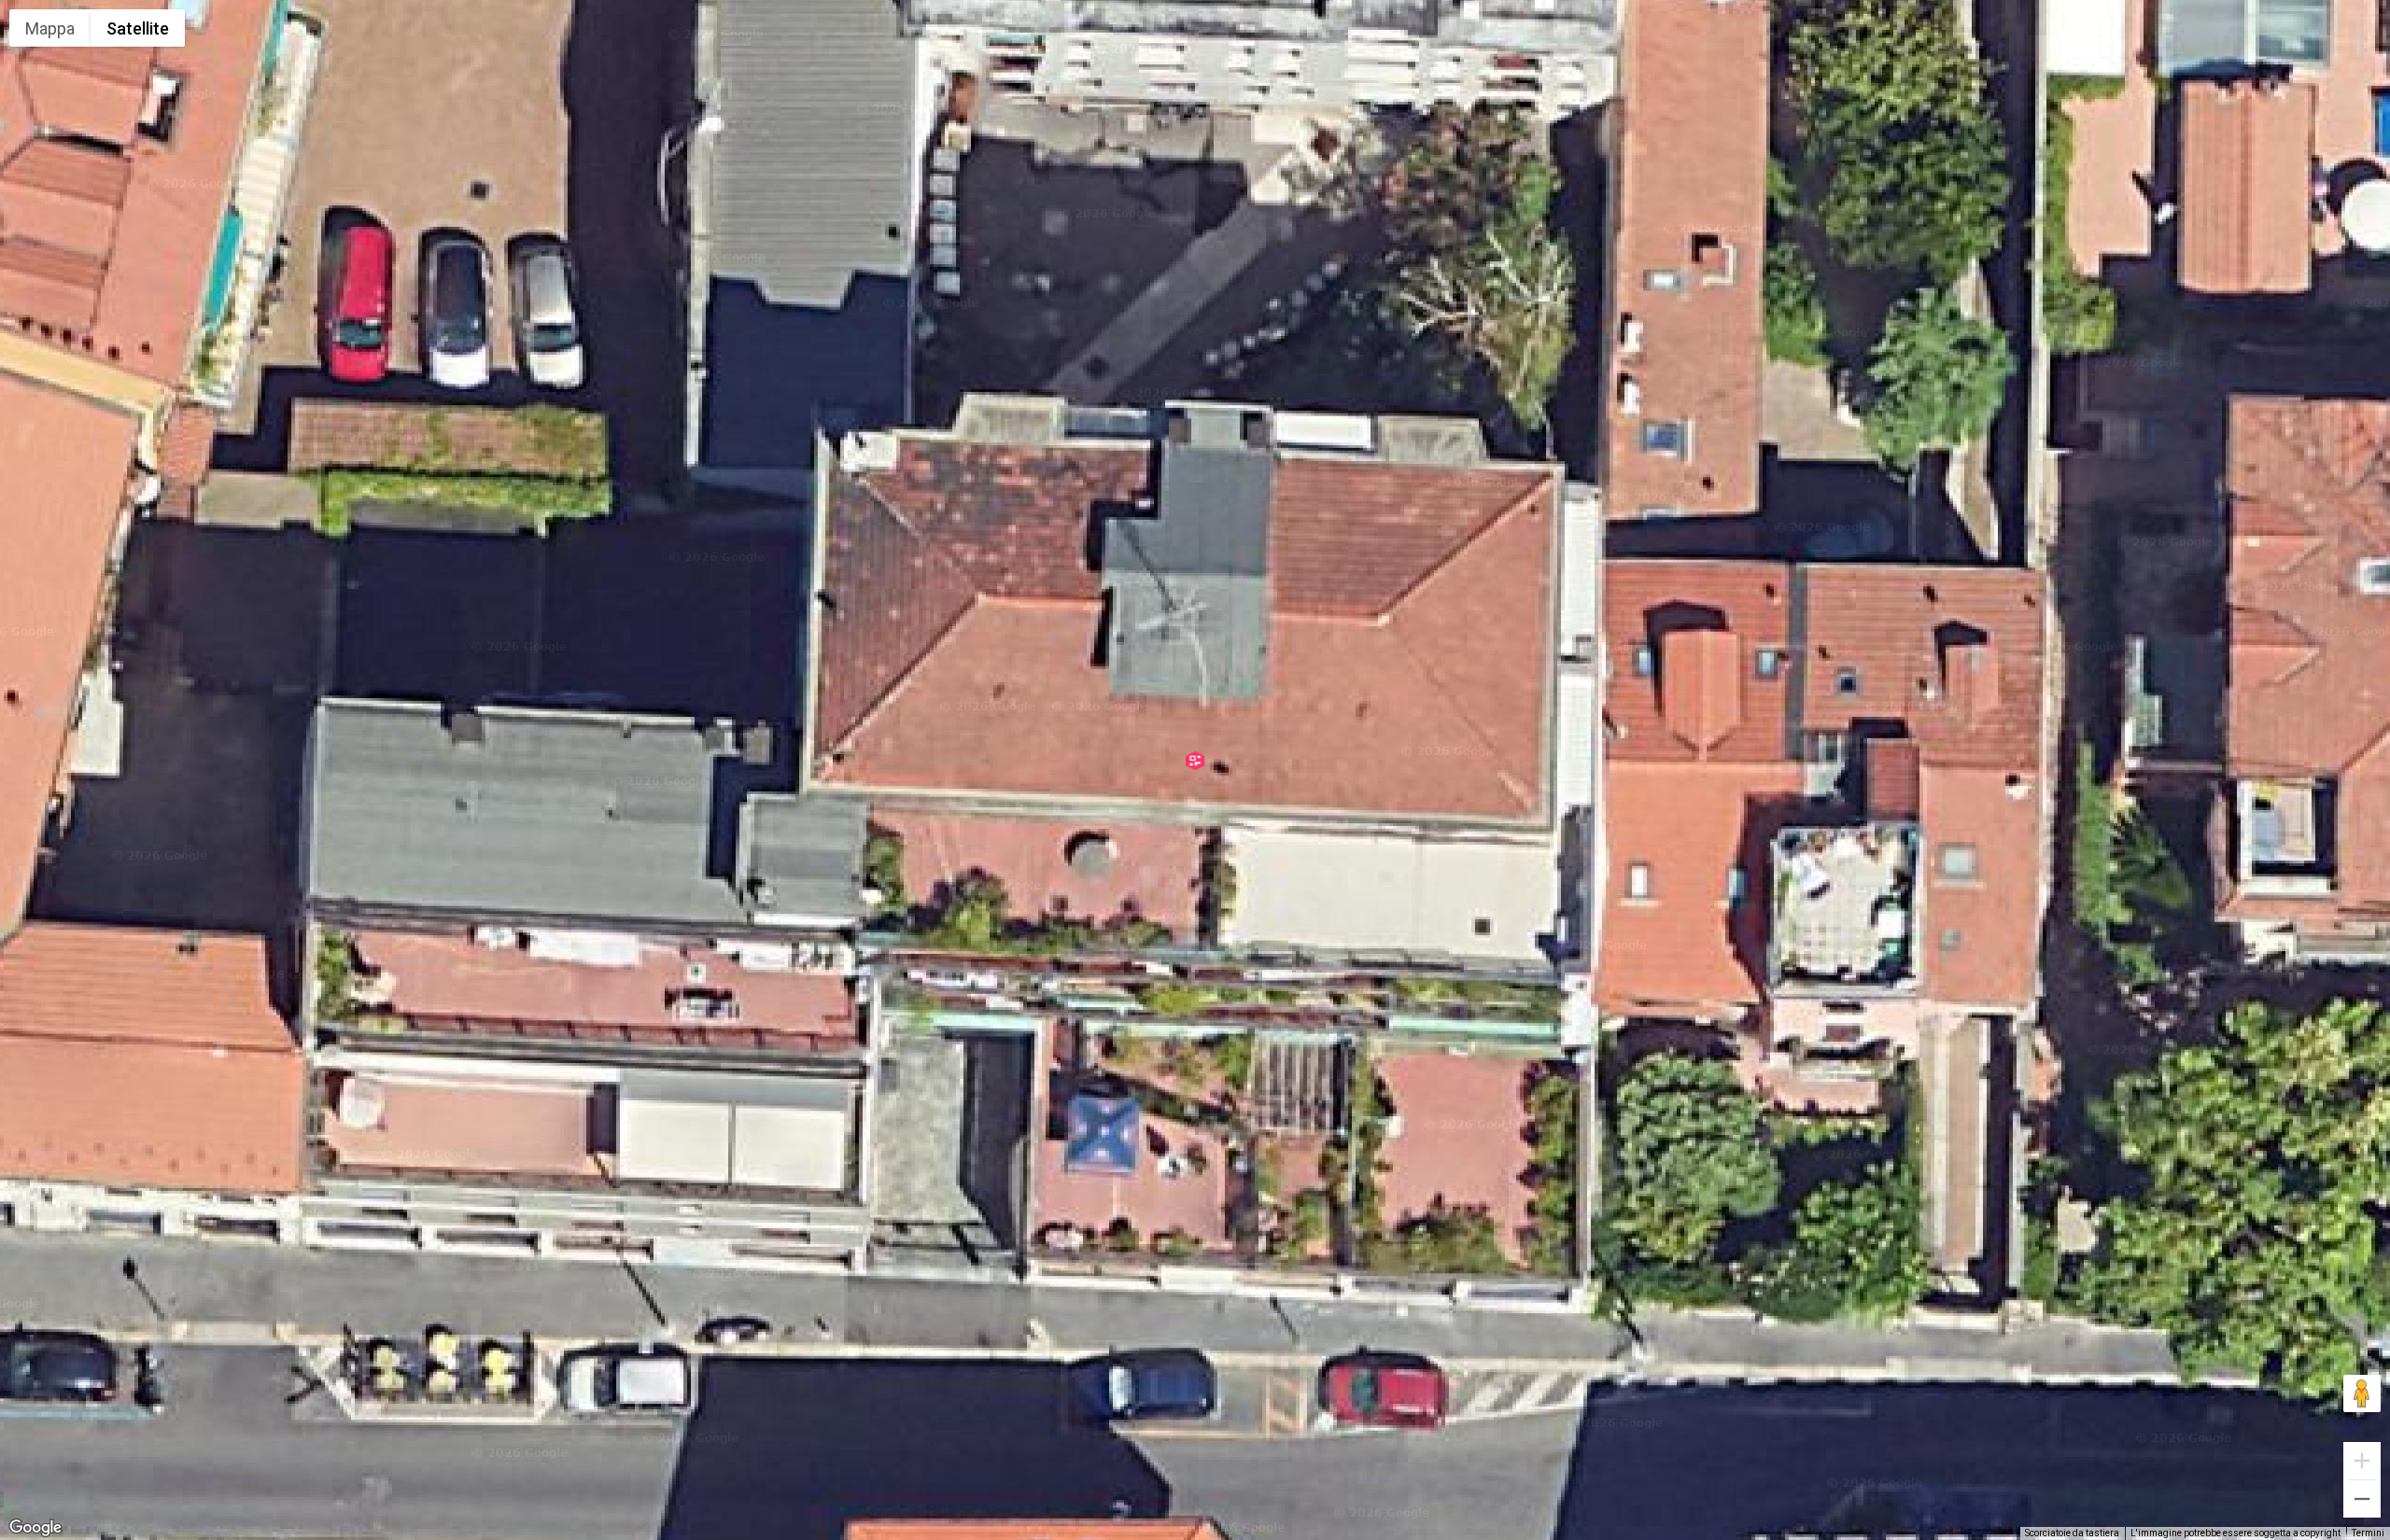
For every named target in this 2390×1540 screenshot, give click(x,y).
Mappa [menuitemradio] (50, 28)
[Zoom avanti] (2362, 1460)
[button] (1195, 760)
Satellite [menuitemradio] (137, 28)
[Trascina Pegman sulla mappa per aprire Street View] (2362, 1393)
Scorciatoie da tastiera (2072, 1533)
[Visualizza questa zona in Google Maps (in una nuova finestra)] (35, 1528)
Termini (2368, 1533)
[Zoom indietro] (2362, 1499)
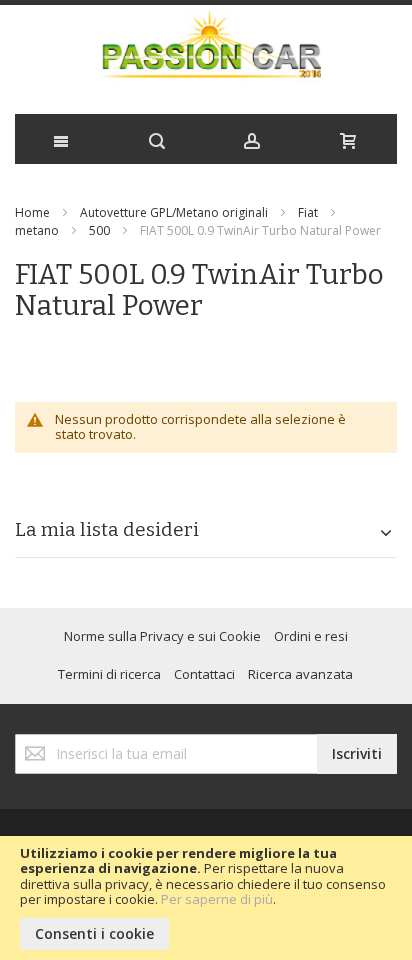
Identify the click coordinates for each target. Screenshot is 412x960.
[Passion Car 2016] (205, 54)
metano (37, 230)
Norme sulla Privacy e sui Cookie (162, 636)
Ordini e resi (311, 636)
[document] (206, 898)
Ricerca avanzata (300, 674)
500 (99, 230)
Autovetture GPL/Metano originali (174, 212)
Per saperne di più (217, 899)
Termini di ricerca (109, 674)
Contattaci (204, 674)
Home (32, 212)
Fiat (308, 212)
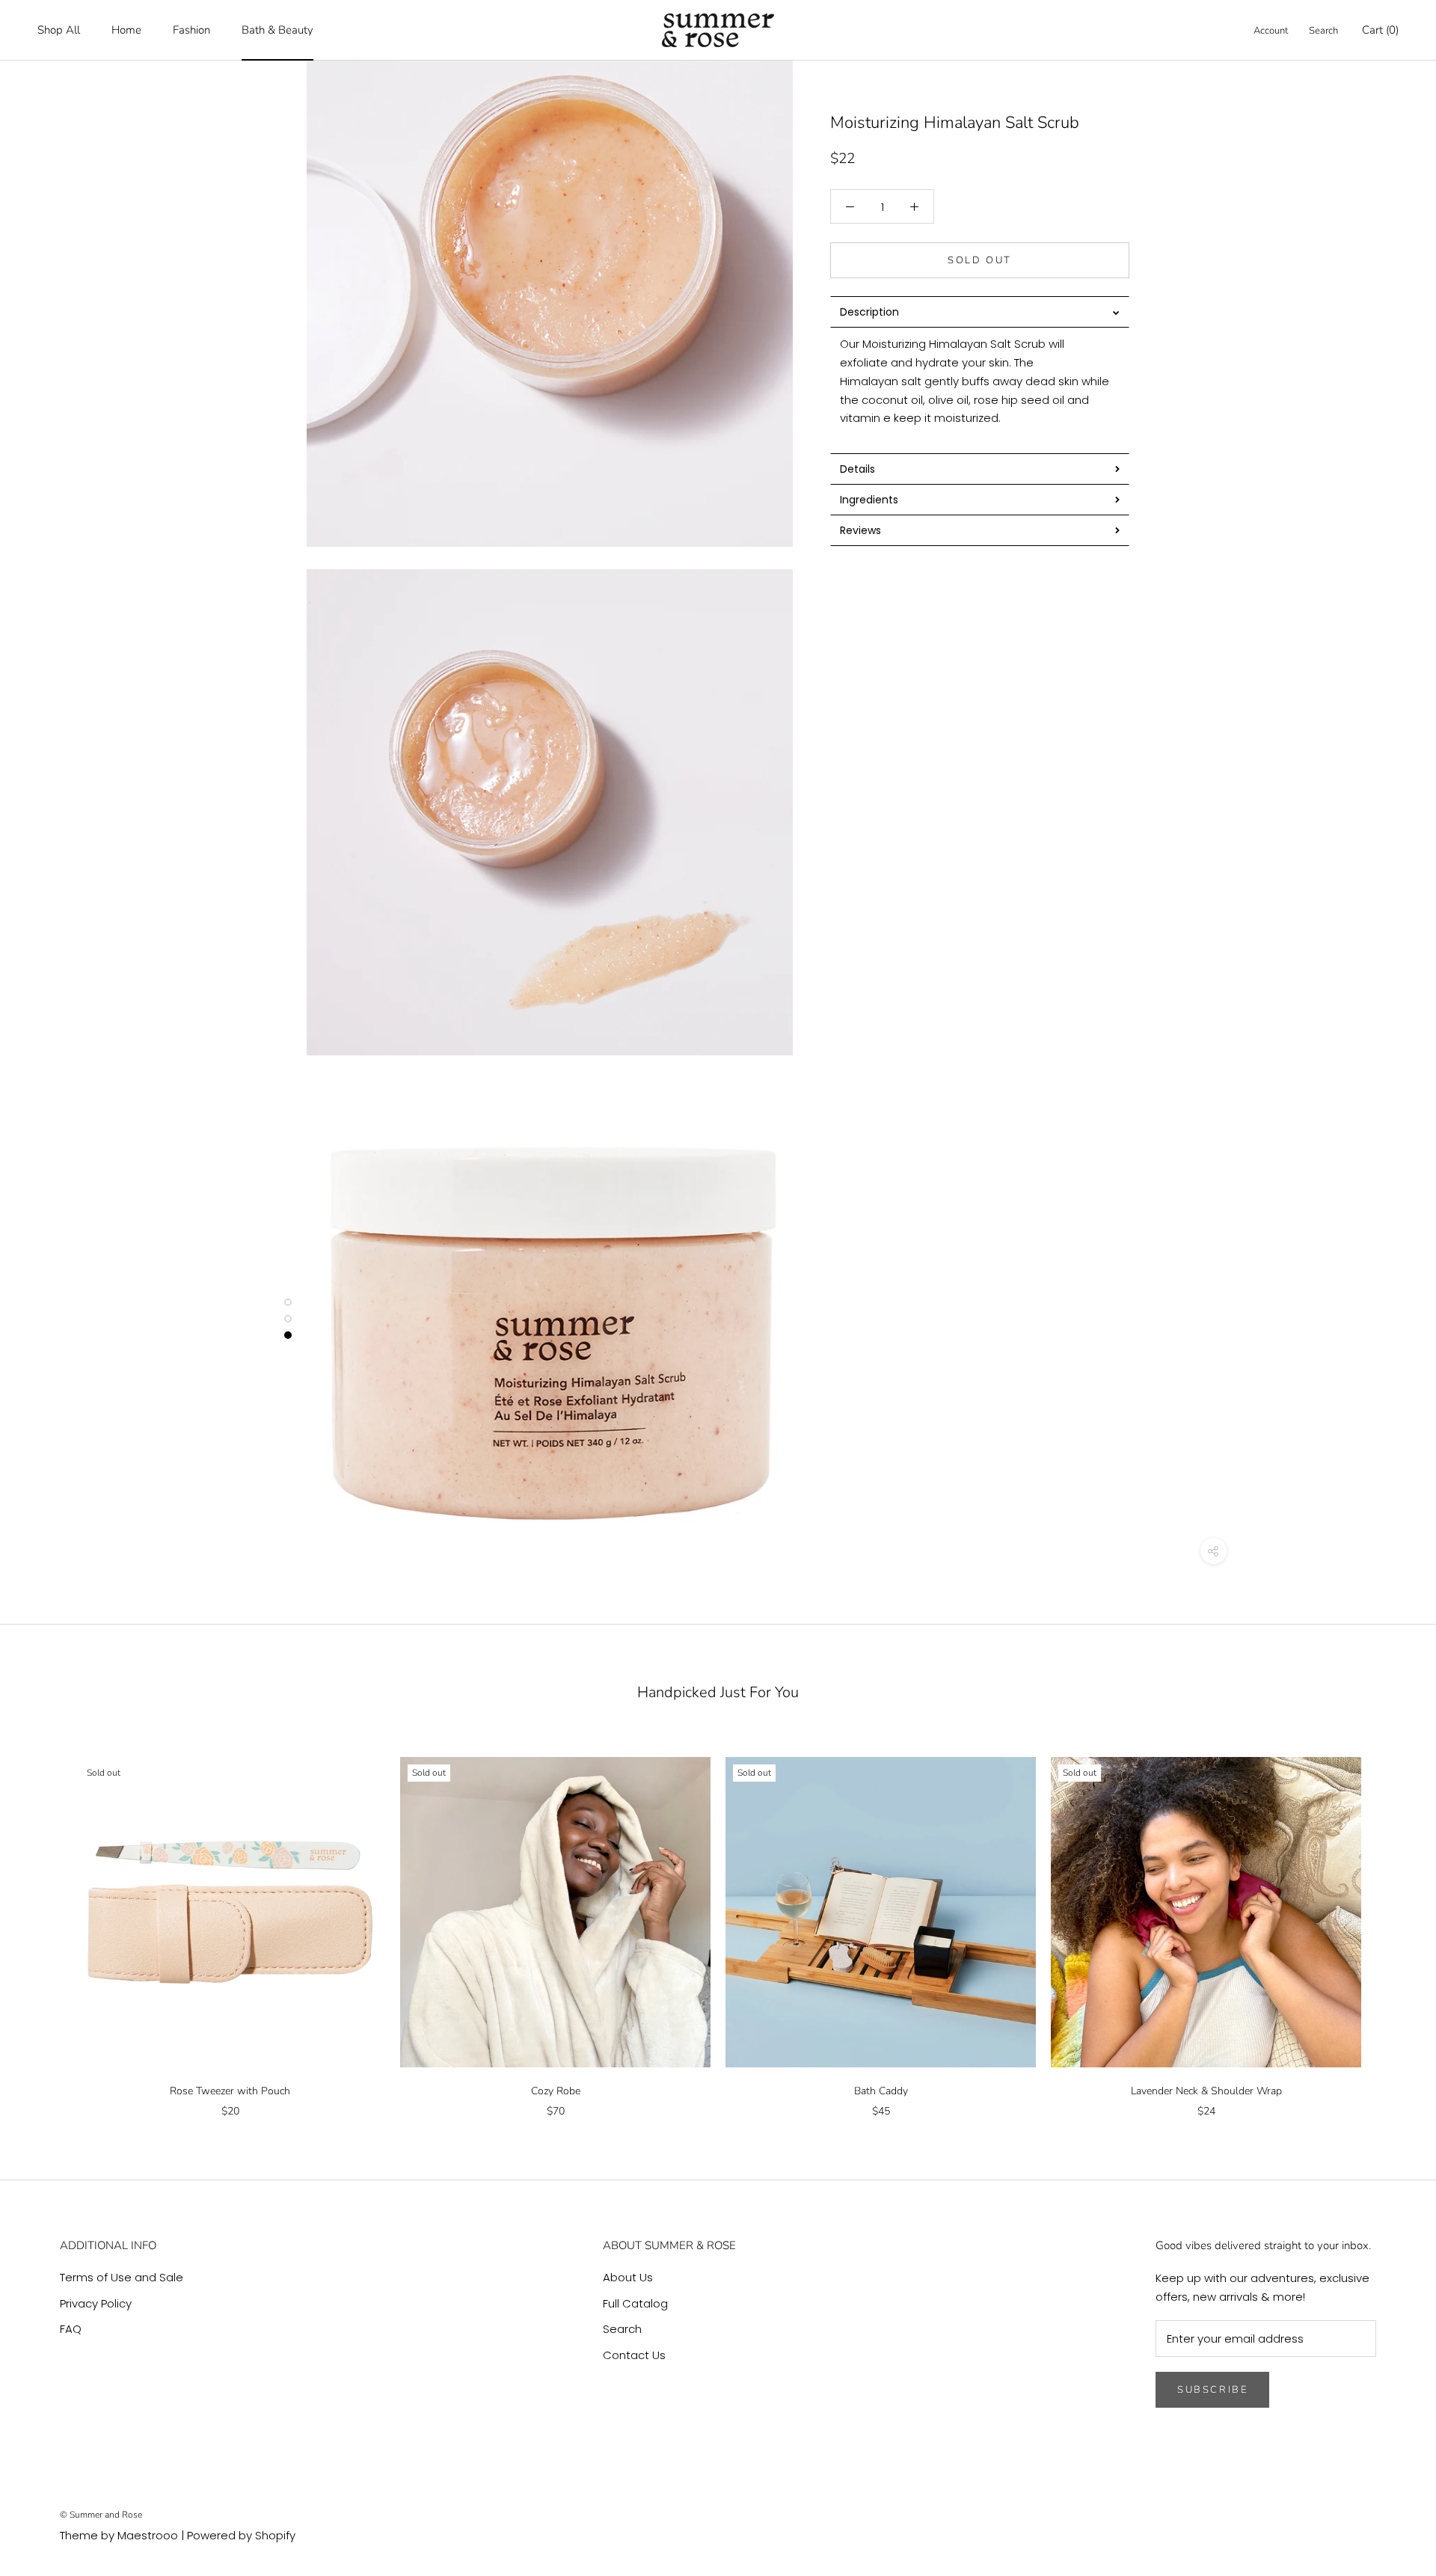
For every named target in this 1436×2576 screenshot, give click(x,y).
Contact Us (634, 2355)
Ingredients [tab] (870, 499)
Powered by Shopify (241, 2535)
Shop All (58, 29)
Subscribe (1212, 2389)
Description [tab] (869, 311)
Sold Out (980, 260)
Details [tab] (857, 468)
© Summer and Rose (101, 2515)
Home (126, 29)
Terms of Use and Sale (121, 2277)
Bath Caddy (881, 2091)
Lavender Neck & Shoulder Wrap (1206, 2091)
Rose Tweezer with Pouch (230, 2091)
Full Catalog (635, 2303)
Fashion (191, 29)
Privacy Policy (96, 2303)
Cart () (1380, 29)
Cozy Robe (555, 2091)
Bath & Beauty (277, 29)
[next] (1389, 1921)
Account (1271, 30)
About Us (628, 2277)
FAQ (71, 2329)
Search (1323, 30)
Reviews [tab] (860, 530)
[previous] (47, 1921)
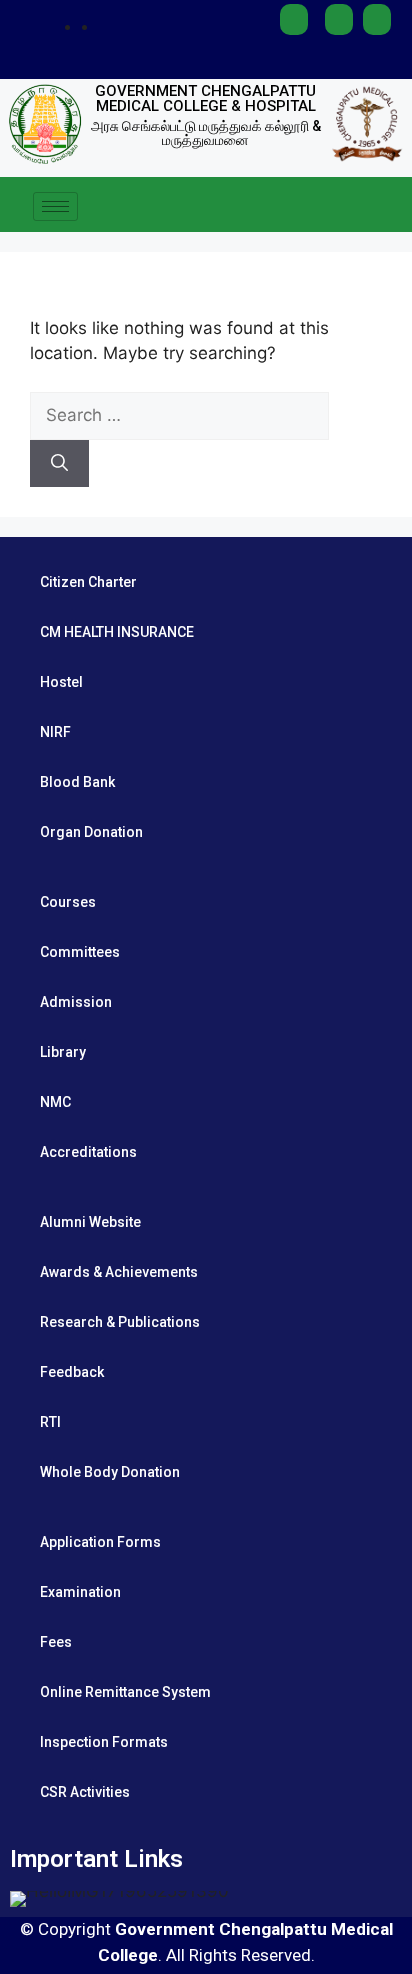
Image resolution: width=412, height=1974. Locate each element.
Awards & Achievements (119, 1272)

----

_What the task asks:_
Your copy should match every entry above exactly and contain no pictures.

_Exercise solution:_
For every named target in this 2390×1540 screenshot, give click(x,y).
Mappa [menuitemradio] (50, 28)
[Zoom avanti] (2362, 1460)
[button] (1195, 760)
Satellite [menuitemradio] (137, 28)
[Trascina Pegman sulla mappa per aprire Street View] (2362, 1393)
Scorciatoie da tastiera (2072, 1533)
[Visualizza questa zona in Google Maps (in una nuova finestra)] (35, 1528)
Termini (2368, 1533)
[Zoom indietro] (2362, 1499)
Identify the click coordinates for each target. Screenshot is 412x960.
[Passion Car 2016] (205, 54)
metano (37, 230)
Norme sulla Privacy e sui Cookie (162, 636)
Ordini e resi (311, 636)
[document] (206, 898)
Ricerca avanzata (300, 674)
500 (99, 230)
Autovetture GPL/Metano originali (174, 212)
Per saperne di più (217, 899)
Termini di ricerca (109, 674)
Contattaci (204, 674)
Home (32, 212)
Fiat (308, 212)
For every named target in this 1436×2576 screenshot, give click(x,y).
Contact Us (634, 2355)
Ingredients [tab] (870, 499)
Powered by Shopify (241, 2535)
Shop All (58, 29)
Subscribe (1212, 2389)
Description [tab] (869, 311)
Sold Out (980, 260)
Details [tab] (857, 468)
© Summer and Rose (101, 2515)
Home (126, 29)
Terms of Use and Sale (121, 2277)
Bath Caddy (881, 2091)
Lavender Neck & Shoulder Wrap (1206, 2091)
Rose Tweezer with Pouch (230, 2091)
Full Catalog (635, 2303)
Fashion (191, 29)
Privacy Policy (96, 2303)
Cart () (1380, 29)
Cozy Robe (555, 2091)
Bath & Beauty (277, 29)
[next] (1389, 1921)
Account (1271, 30)
About Us (628, 2277)
FAQ (71, 2329)
Search (1323, 30)
Reviews [tab] (860, 530)
[previous] (47, 1921)
Image resolution: width=412, height=1974. Locate each element.
Awards & Achievements (119, 1272)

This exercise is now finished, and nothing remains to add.